## YOUR GOAL
Using the entries below, show all lines with the string "computer".

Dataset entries
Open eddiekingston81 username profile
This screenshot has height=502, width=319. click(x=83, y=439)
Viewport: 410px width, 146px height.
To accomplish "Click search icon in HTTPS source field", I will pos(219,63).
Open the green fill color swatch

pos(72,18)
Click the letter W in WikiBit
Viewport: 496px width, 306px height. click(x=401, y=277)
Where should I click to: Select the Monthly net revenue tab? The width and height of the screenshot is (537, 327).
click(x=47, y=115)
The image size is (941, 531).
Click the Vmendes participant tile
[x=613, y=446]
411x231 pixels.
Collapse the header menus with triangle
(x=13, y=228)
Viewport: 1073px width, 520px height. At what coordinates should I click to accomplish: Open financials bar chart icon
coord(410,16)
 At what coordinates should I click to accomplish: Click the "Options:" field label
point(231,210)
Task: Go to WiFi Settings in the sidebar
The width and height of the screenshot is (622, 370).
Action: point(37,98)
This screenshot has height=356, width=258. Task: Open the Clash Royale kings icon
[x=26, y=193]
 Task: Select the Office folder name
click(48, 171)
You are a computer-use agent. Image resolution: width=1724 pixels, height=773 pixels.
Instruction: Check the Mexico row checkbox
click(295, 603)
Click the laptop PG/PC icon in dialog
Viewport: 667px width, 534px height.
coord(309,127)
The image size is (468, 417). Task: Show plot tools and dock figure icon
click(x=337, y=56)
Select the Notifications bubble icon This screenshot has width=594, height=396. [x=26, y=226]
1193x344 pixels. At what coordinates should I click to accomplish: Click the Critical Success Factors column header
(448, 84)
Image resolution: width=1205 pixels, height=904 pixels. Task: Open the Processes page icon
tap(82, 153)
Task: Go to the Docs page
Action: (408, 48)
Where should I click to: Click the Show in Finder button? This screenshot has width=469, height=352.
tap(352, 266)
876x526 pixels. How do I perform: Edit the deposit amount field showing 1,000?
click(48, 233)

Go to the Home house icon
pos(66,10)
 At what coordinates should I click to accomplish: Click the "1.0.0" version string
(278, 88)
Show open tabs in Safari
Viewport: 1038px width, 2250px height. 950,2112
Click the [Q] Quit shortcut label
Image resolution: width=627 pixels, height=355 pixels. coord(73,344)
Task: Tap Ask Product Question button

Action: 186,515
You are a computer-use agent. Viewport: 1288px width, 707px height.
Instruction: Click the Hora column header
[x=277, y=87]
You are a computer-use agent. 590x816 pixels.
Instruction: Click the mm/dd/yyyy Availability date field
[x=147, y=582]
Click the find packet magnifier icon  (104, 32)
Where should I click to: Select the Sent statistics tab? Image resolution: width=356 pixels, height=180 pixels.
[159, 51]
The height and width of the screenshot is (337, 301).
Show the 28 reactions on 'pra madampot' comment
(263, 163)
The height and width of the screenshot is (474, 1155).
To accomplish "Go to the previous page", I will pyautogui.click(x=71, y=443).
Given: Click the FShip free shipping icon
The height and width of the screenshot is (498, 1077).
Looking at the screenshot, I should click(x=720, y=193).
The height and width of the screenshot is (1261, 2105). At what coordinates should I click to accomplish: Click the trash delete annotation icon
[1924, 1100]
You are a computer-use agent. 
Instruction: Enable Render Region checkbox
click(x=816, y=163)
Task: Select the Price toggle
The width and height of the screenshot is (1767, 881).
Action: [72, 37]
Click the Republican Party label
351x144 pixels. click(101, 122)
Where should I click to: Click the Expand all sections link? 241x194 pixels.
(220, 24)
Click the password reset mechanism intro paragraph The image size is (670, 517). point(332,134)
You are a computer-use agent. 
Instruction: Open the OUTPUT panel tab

## SOLUTION FOR THIS PROBLEM
You are a computer-use agent. Image resolution: width=1724 pixels, height=773 pixels.
You are a computer-use agent. Viewport: 1288px width, 707px height.
You are a computer-use agent. 590x816 pixels.
You are a computer-use agent. 
You are a computer-use agent. 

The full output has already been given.